Is perfect play always possible in a game with perfect information and more than 2 players? So I was interested in this game called Sprouts, invented by Conway and Paterson. It's a game with perfect information, so no information is hidden, like in chess and unlike stratego or card games. I understand that perfect play is possible in such games. But happens when you have more than 2 players? In sprouts, it's perfectly possible to play it with more than 2 players, you'd just have to make it so that the player who moves last, would win. And a draw can never be reached. So a player must win. So I guess perfect play is possible too? It's just confusing. You could play the game of sprouts with 10 players, or a hundred players. But there should always be one player who can force a win, no matter what the other 9 or 99 other players do. Or not?
I think it's quite paradoxical.
EDIT:
I also imagined 3-player chess, which exists, and how it would work for a computer program.  And it's weird because if you'd be some pieces up, compared to the other two players, it may be the best thing for the other two players to cooperate against you, since they might loose otherwise. But then it might not be a good idea to be several pieces up. It's weird to me. It makes me wonder if it's still predetermined or not.
 A: In the case of two-player games, especially if we know that the game must end in finitely many steps, we can imagine the whole game tree and backtrack from the leaves in such a way that at each node that player that moves will choose the move that is most beneficial for them, assuming that their opponent does the same. This is essentially the minimax algorithm.

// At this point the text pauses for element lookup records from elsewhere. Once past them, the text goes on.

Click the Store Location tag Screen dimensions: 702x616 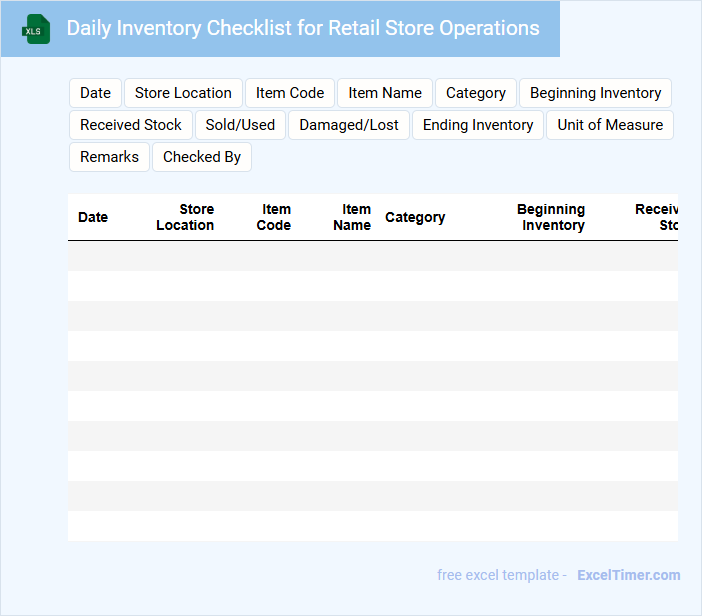(183, 93)
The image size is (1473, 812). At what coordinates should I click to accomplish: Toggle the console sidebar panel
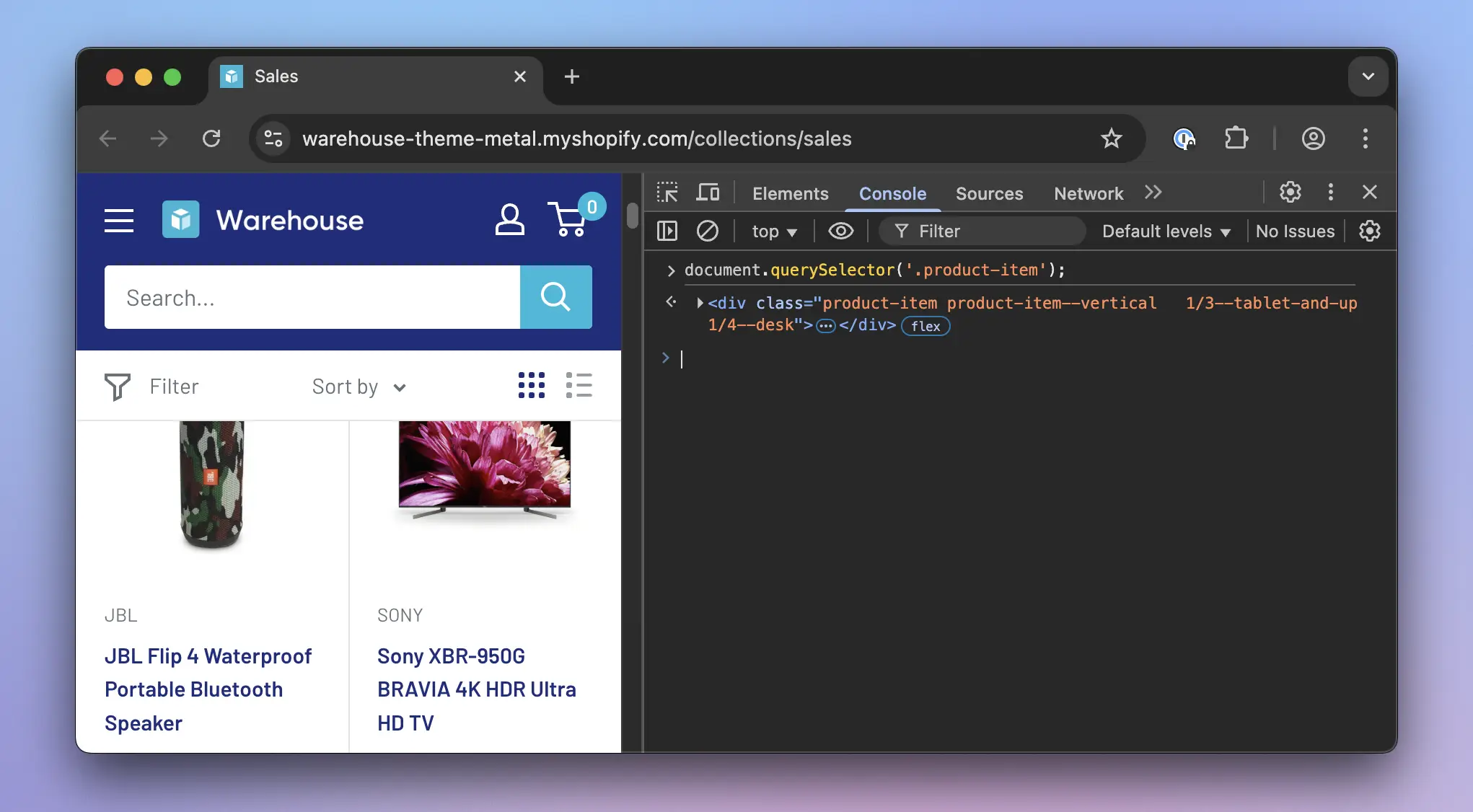667,231
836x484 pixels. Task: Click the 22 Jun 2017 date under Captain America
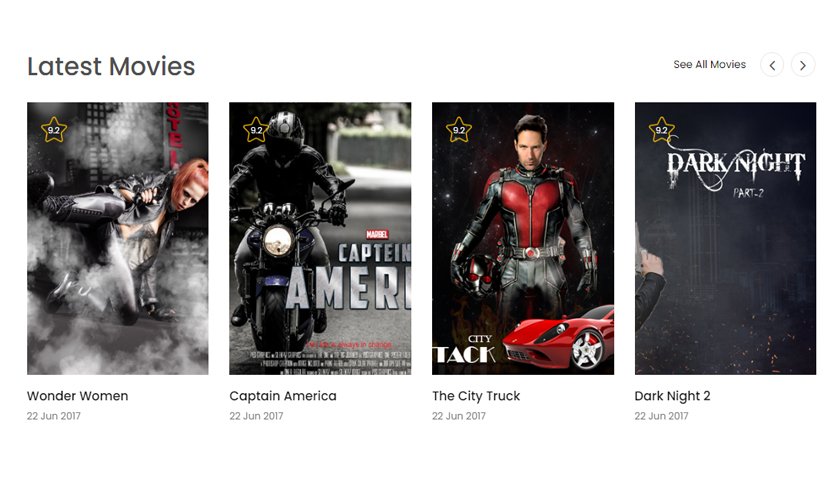256,416
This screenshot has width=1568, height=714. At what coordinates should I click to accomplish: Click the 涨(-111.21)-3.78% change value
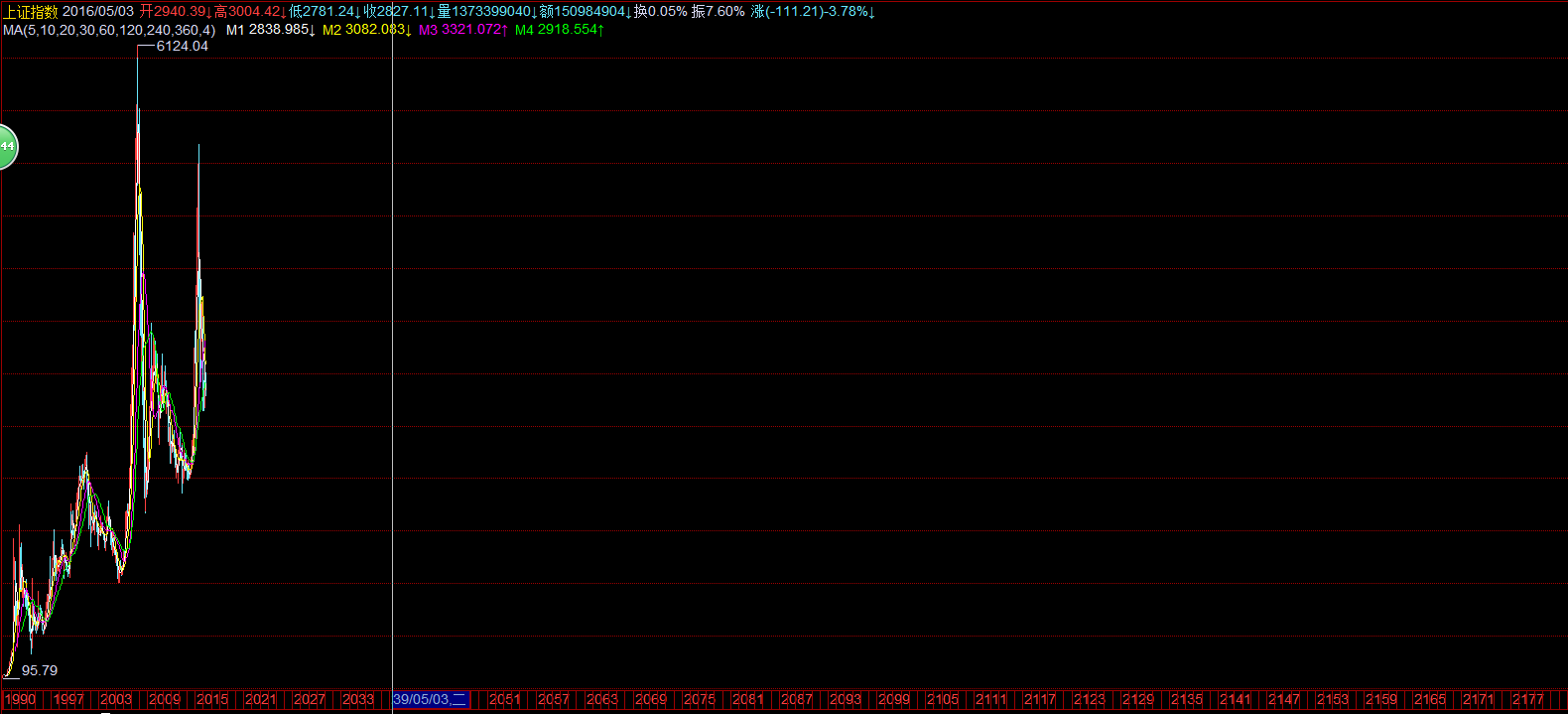pos(813,12)
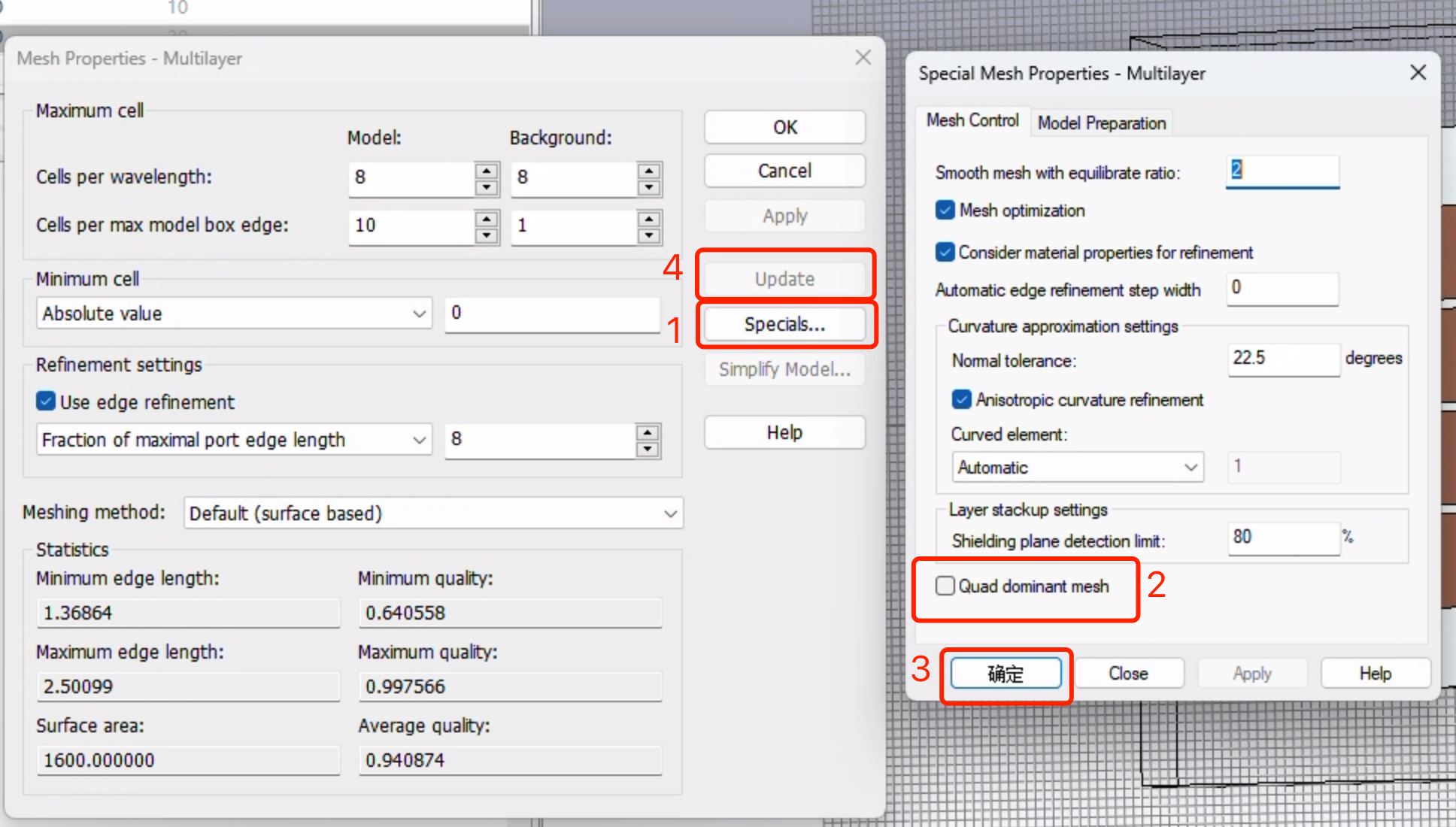Open Fraction of maximal port edge dropdown

point(234,439)
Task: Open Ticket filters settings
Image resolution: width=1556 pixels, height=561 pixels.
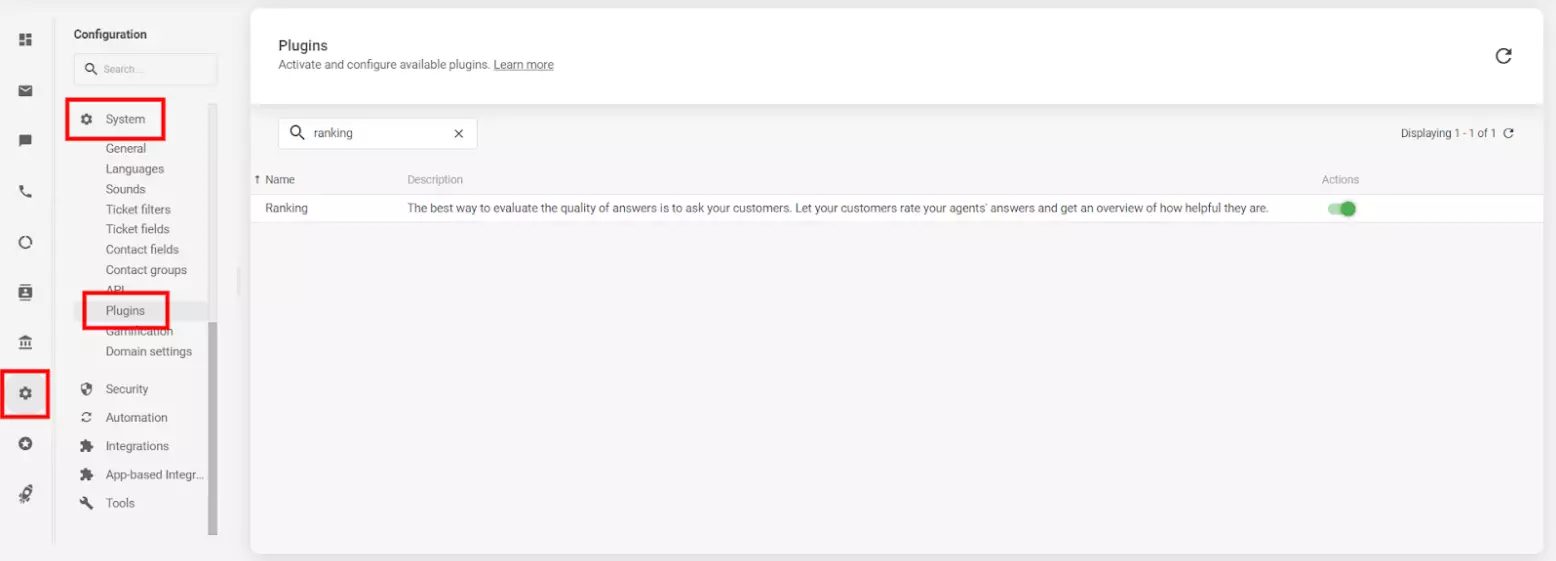Action: tap(138, 209)
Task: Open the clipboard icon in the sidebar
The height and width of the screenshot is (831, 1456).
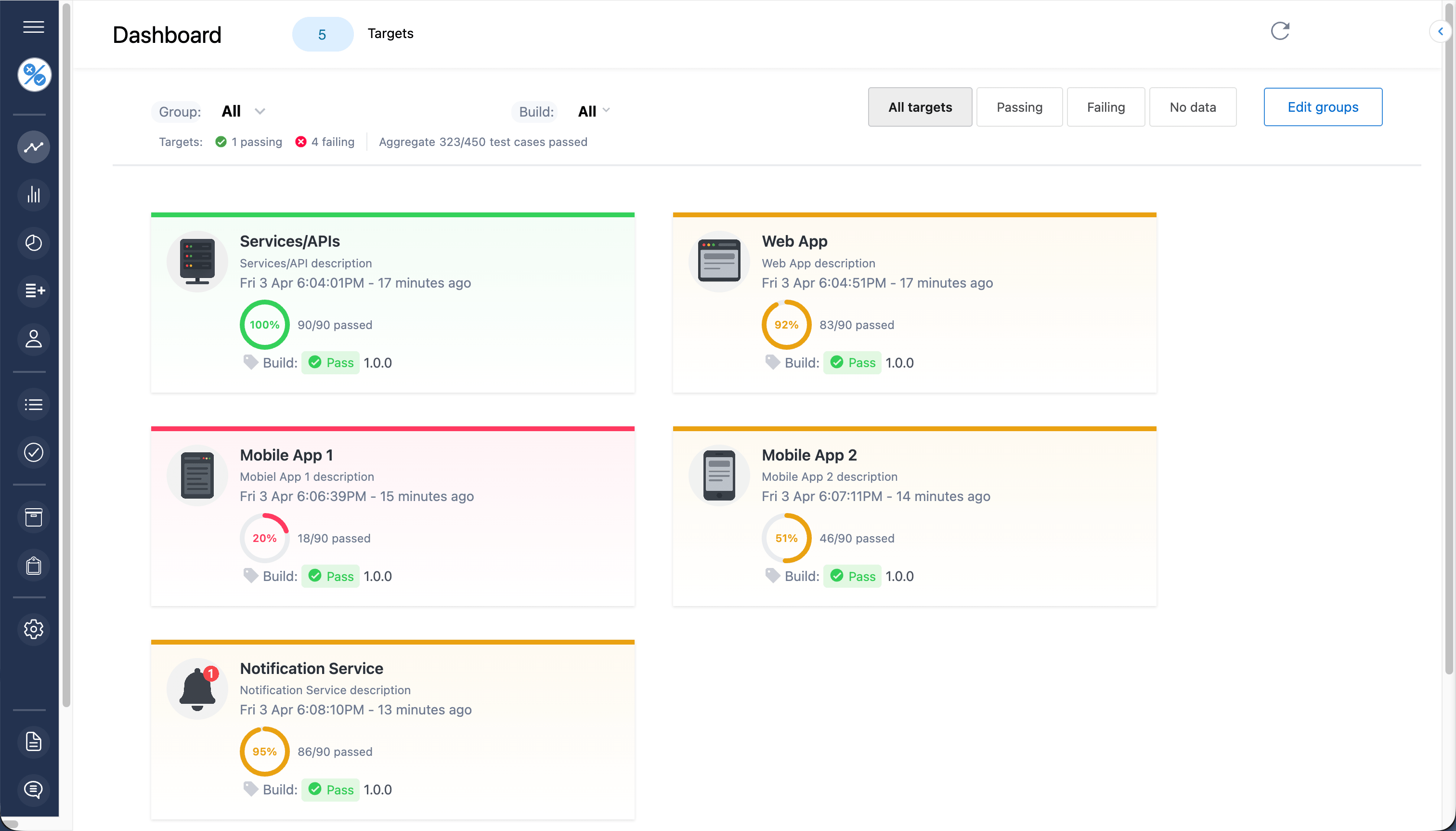Action: pyautogui.click(x=33, y=566)
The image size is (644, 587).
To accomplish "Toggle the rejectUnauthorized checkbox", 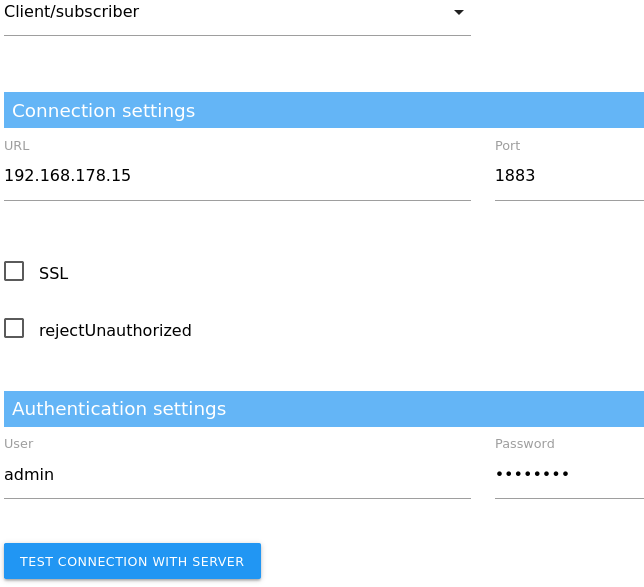I will pos(14,329).
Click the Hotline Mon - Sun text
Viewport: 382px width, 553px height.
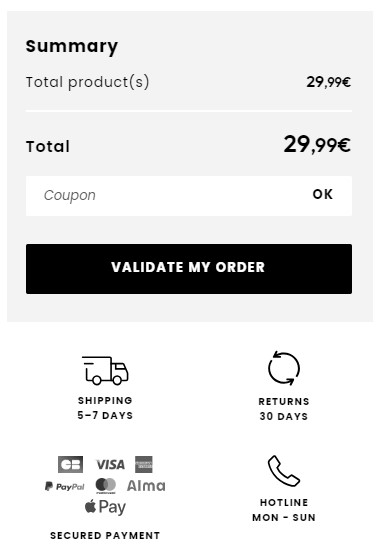click(x=284, y=510)
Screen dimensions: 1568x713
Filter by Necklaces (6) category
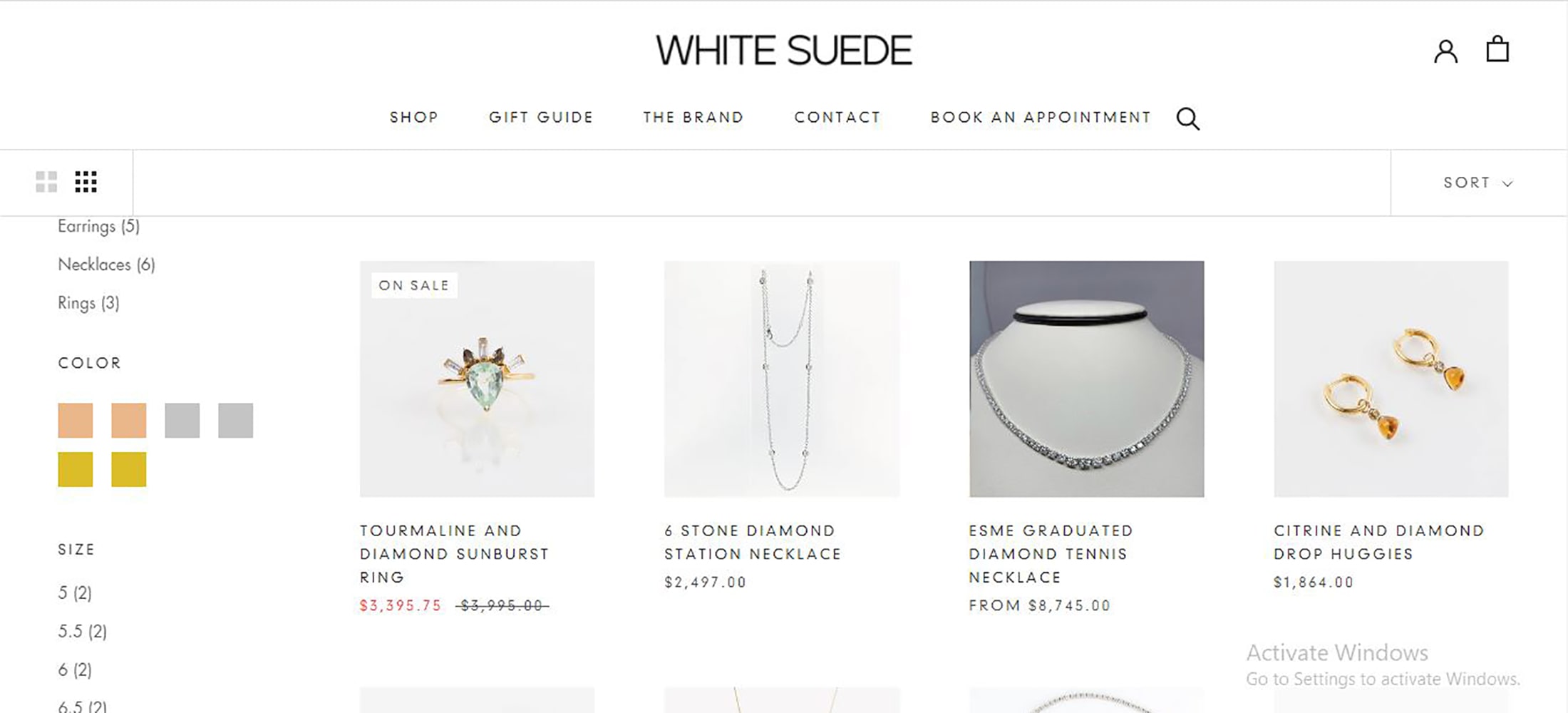[106, 265]
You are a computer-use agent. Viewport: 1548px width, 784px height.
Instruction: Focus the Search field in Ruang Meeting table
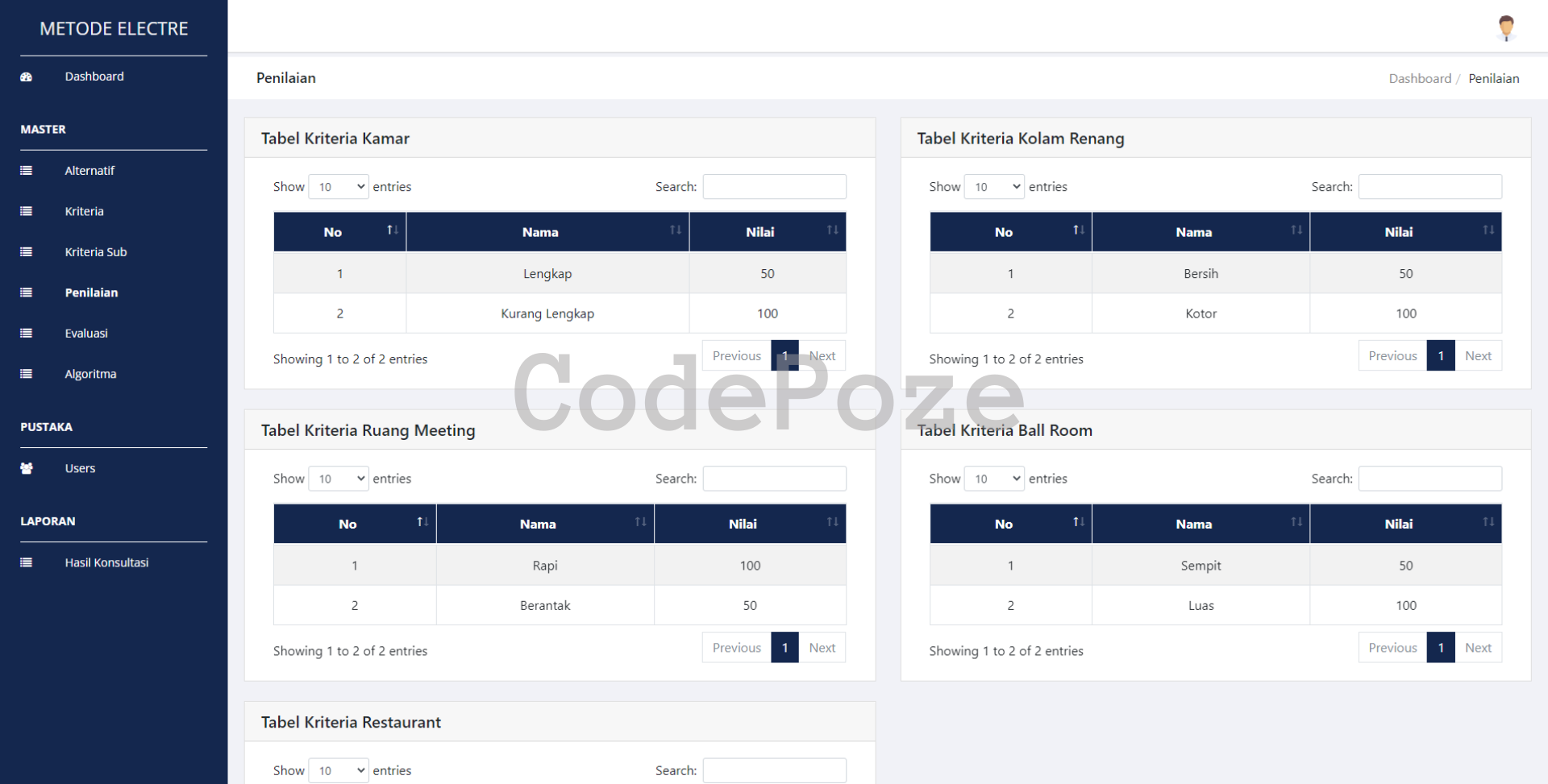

Now, in the case of multiple players something is radically different: in the case when one of the players has no winning move, they still need to choose a move, but their choice can determine which of the other players wins. In such a case it is not obvious to define what perfect play would be.
One way around this is can be the following: each player has their own ranking of all the players which says who they want to have as winner of the game. Obviously, each player will put themselves at the top of this ranking. Now, when they choose their move in a minimax-type approach, they will aim to choose a move that favors a player as high as possible in their ranking. With this, we can talk again about optimal play, but we expect that the results might change when players change their rankings.
Update: The discussion above is somewhat abstract, so here's also a made-up game to go with it. Consider $n$ players placed in a circle, taking turns clockwise, where the only action a player can do is to choose one of the other players and award them $1$ point. The first player to collect $k$ points wins (assume $k > 0$). For $n = 2$ this game is trivial because the players have no choice and always award a point to their opponent, so the second player will always win. For $n \geq 3$ none of the players has a winning strategy, because their own points always depend on the actions of the others. Yet, the game will still always end, in at most $(k - 1)n + 1$ turns, and will have exactly one winner.